If a nightly ice massage isn't for you, you can also wrap a cold pack in a cloth and apply it to your lower back for 15-20 minutes before bed.
3. Maintain a Consistent Sleep Schedule
If your lower back pain consistently interferes with your sleep, you likely sleep for as long as possible regardless of when you’re able to actually fall asleep. For example, if your lower back pain keeps you up until 5:00 a.m., you may sleep in until 2:00 p.m. the following afternoon.

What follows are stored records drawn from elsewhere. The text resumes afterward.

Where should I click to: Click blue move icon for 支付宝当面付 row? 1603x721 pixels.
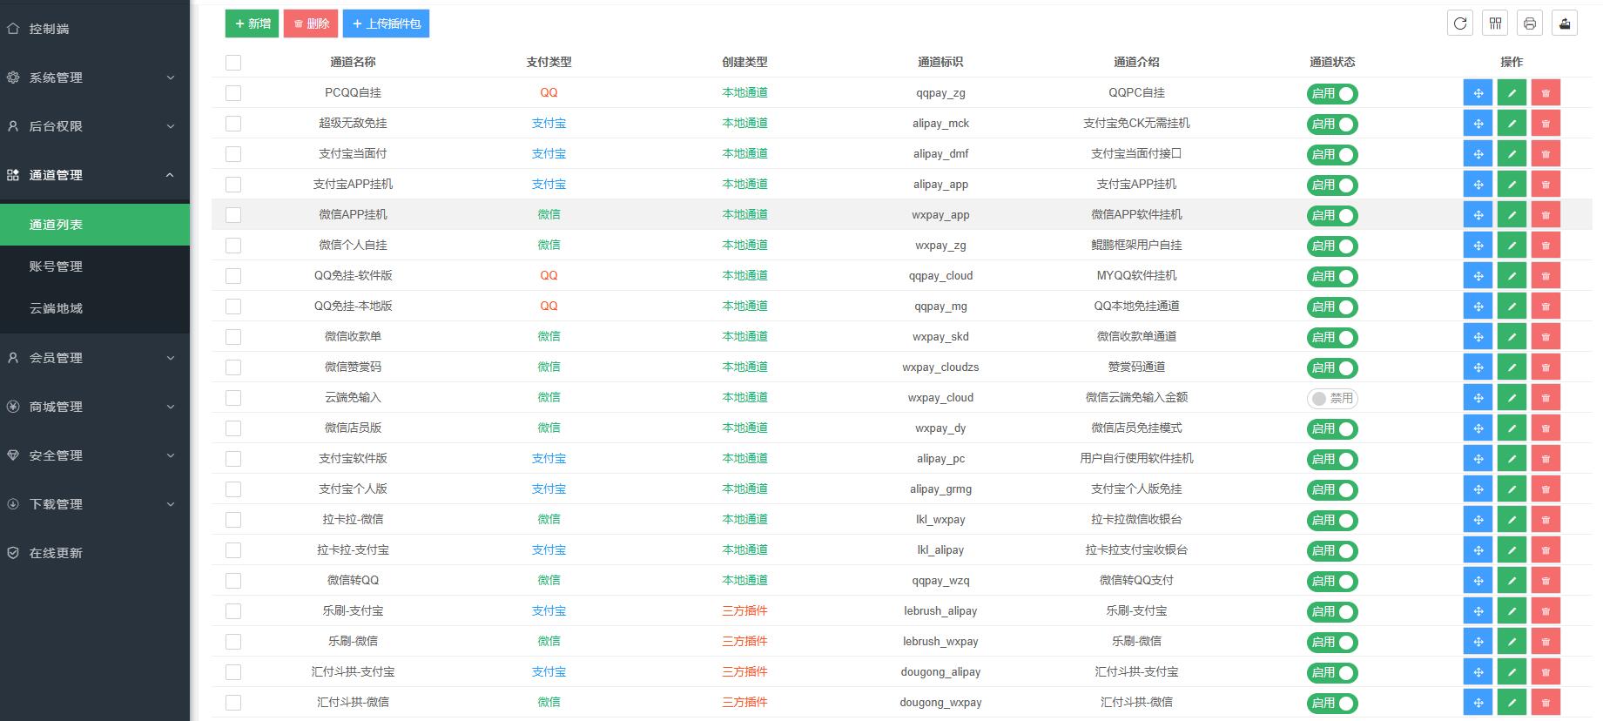click(1478, 154)
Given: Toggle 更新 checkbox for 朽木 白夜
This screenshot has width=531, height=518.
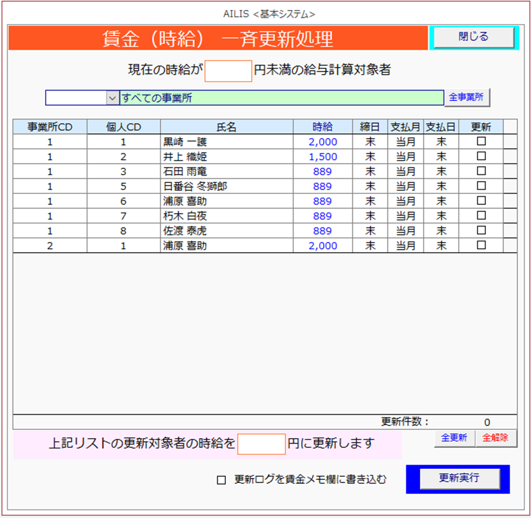Looking at the screenshot, I should [481, 216].
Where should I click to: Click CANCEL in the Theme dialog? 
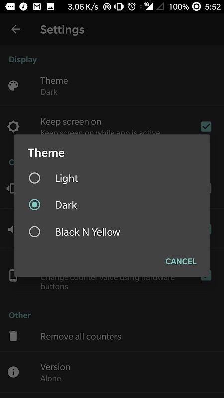coord(181,261)
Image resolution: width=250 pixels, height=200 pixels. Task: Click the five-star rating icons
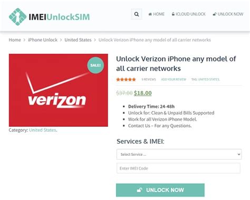[126, 79]
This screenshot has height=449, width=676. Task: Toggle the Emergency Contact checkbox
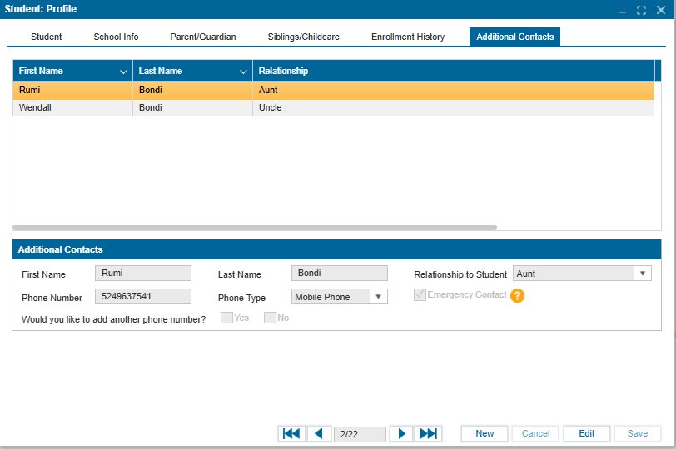click(x=420, y=295)

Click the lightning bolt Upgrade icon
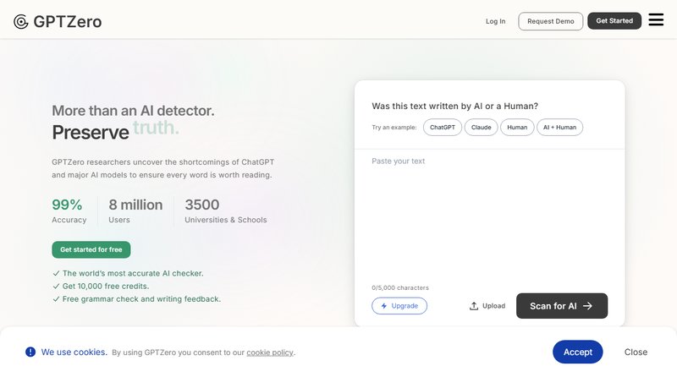(x=384, y=306)
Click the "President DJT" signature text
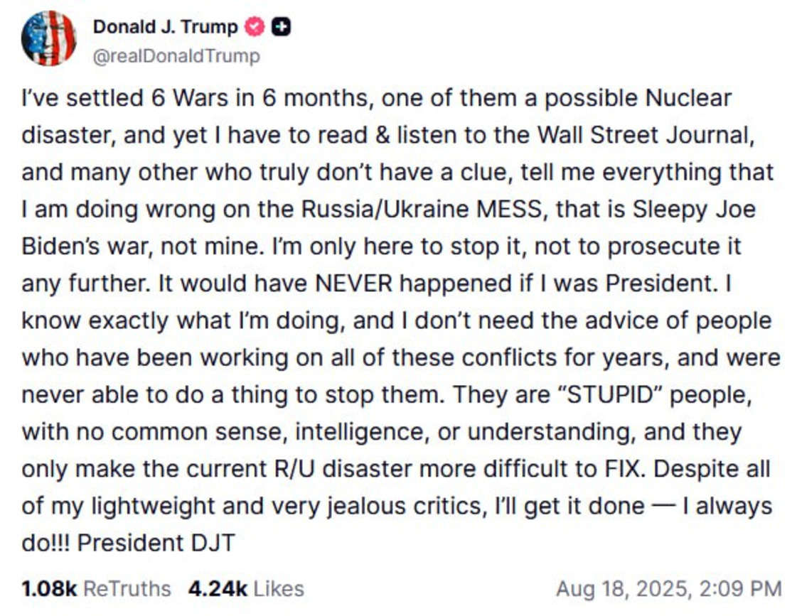Image resolution: width=797 pixels, height=616 pixels. click(156, 543)
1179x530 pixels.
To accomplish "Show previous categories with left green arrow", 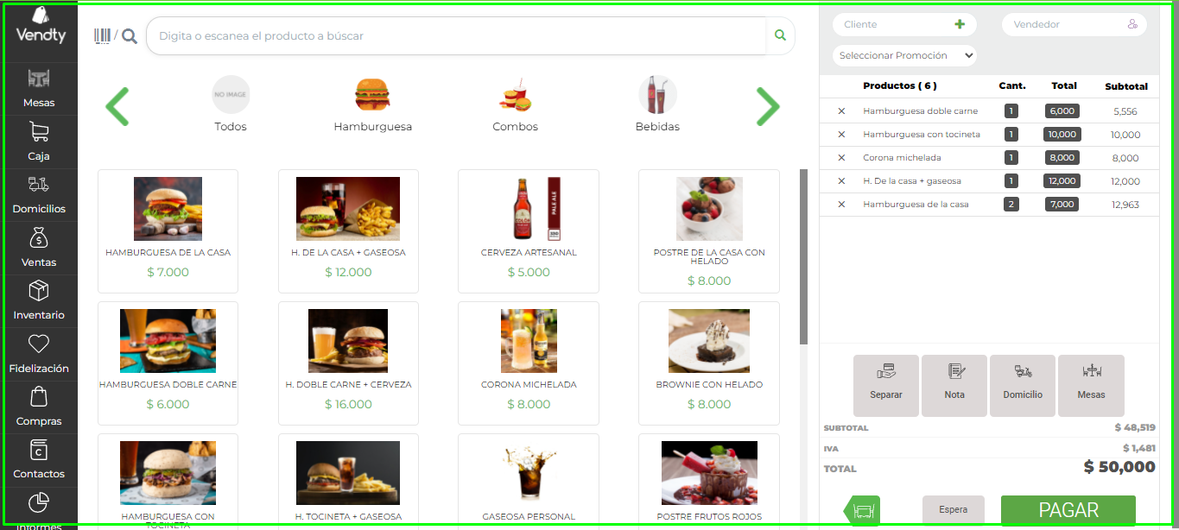I will click(x=117, y=107).
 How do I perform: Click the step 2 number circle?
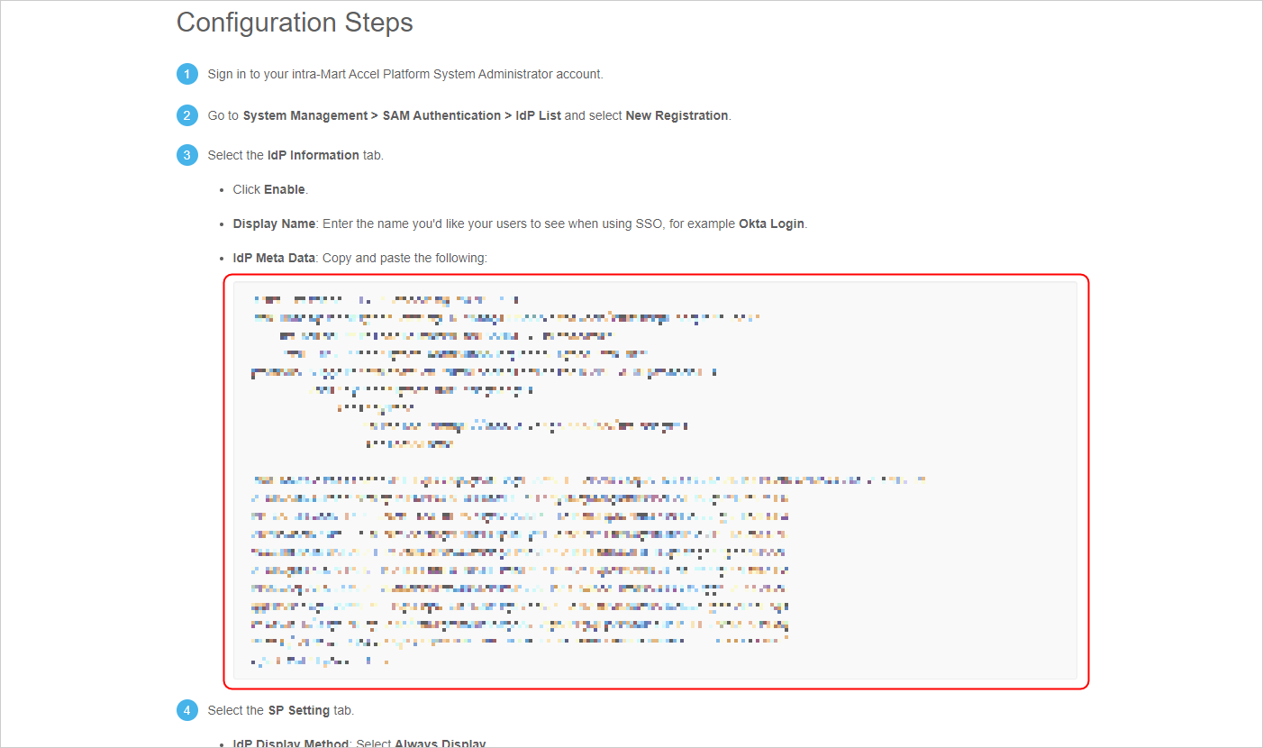[186, 115]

As tempting as this practice can be, a regular sleep schedule helps to maintain your body’s natural sleep-wake cycle—which in turn makes it easier for you to fall asleep each night. With this in mind, here are some pointers on how to establish and maintain a regular sleep schedule:
- Follow a nightly routine. The first step in establishing a nightly routine is to pick a consistent bed time—make sure to choose a time that will allow for roughly 8 hours of sleep each night. Next, choose 1 or 2 relaxing activities to practice each night before bed. Everyone’s preferences are different, but 30-60 minutes before your bed time you might try taking a warm bath, listening to relaxing music, or knitting. Over time, following a consistent nightly routine will signal to your brain that it’s time for sleep.
- Avoid stimulants. It’s best for chronic lower back pain suffers to avoid caffeine altogether, but if you’re not ready to give up your coffee make sure you finish your last cup before 12:00 p.m. Additionally, avoid rigorous exercise before bed as this can make it hard to sleep by raising your heart rate, adrenaline levels, and body temperature.
Last but not least, make sure you wake up—and immediately get out of bed—at the same time each morning.
I hope all of the above advice will help you find relief from your lower back pain and enjoy a more restful night’s sleep.